Conventional massive multiple-input multiple-output (MIMO) systems provide high spectral efficiency, throughput, and energy efficiency, but suffer from high inter-cell interference and poor cell-edge coverage. Cell-free massive MIMO addresses these shortcomings by geographically distributing access points (APs), each with one or more antennas, that form a virtual massive MIMO array instead of co-locating all antennas at a base station. This distributed AP placement significantly reduces the average distance between a user equipment (UE) and an AP. Existing work mainly considers the ideal canonical case where each UE is served by all APs, which is impractical because of limited fronthaul capacity and finite computational resources.

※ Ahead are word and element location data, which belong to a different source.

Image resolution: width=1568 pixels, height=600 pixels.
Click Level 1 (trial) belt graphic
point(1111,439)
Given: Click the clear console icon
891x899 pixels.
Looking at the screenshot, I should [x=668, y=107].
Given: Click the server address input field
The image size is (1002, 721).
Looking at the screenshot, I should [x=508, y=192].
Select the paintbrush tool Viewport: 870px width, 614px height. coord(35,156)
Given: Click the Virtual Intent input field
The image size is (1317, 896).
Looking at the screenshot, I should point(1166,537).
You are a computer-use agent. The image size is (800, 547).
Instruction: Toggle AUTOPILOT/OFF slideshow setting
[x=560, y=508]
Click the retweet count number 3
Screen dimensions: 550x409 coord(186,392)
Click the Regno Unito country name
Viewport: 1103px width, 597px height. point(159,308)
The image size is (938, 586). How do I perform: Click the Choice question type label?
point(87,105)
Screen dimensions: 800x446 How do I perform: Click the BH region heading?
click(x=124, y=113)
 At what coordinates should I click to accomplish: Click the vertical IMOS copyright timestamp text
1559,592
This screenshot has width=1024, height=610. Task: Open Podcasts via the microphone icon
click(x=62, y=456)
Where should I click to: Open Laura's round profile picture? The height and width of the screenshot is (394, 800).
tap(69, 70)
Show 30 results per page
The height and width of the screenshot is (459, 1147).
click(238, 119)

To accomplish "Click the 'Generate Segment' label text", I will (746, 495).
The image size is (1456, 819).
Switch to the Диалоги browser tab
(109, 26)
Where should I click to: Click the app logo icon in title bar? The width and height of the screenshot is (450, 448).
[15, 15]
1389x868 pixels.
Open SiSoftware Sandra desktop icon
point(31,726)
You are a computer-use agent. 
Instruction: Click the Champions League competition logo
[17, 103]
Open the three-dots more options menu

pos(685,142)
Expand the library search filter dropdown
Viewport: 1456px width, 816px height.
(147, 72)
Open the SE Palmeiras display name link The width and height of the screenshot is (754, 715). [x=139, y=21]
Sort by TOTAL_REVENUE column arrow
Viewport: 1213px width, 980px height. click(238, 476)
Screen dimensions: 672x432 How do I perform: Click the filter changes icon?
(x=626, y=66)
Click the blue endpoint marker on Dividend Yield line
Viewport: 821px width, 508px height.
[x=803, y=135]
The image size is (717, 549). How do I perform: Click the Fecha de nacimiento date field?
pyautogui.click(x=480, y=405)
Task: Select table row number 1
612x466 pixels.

Therefore, to make the network scalable to an arbitrary size, a user-centric approach should be adopted, where each UE is served by a personalized cluster of nearby APs. However, the clustering problem is combinatorially complex and may be too time consuming to solve optimally when the UEs are in motion. Therefore, in this work, we develop a multi-agent reinforcement learning (MARL) algorithm for AP selection and clustering, where each AP is an agent in the MARL algorithm and trained to near-optimally select for itself which UEs to serve. Simulation results demonstrate our MARL algorithm outperforms typical AP selection algorithms such as greedy selection as well as more sophisticated ones from the literature, and also provides performance comparable to the ideal canonical case.